--- EXTRACT ---
######

CONFIG_NCPFS_SMALLDOS=y
CONFIG_NLS=y
CONFIG_NLS_CODEPAGE_437=y
CONFIG_NLS_ASCII=y
CONFIG_NLS_ISO8859_1=y
CONFIG_TMPFS=y

CONFIG_HZ_100=y
CONFIG_RISCV_ISA_F=y
CONFIG_RISCV_ISA_D=y

And this is my litex_vexriscv_defconfig:

# Target options
BR2_riscv=y
BR2_RISCV_32=y

# Instruction Set Extensions
BR2_riscv_custom=y
BR2_RISCV_ISA_CUSTOM_RVM=y
BR2_RISCV_ISA_CUSTOM_RVA=y
BR2_RISCV_ISA_CUSTOM_RVC=y
BR2_RISCV_ISA_CUSTOM_RVF=y
BR2_RISCV_ISA_CUSTOM_RVD=y
BR2_RISCV_ABI_ILP32=y

# Patches
BR2_GLOBAL_PATCH_DIR="$(BR2_EXTERNAL_LITEX_VEXRISCV_PATH)/patches"

# GCC
BR2_GCC_VERSION_11_X=y

# System
BR2_TARGET_GENERIC_GETTY=y
BR2_TARGET_GENERIC_GETTY_PORT="console"

######

--- SOURCE DATA ---
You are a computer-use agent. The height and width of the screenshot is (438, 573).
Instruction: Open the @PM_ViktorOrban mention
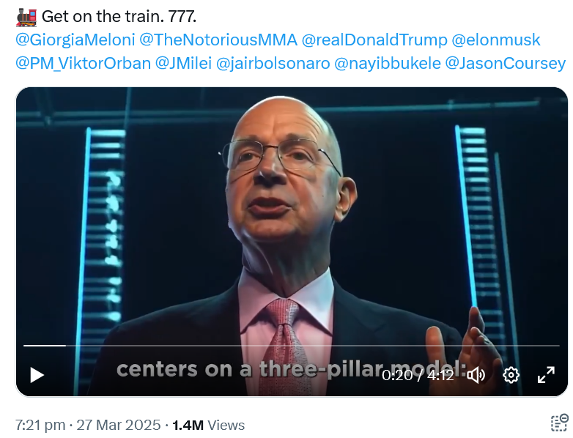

######

--- WHAT IS BEING ASKED ---
In the litex_vexriscv_defconfig shown in the configuration excerpt, what value is assigned to BR2_TARGET_GENERIC_GETTY_PORT?

--- TASK OUTPUT ---
"console"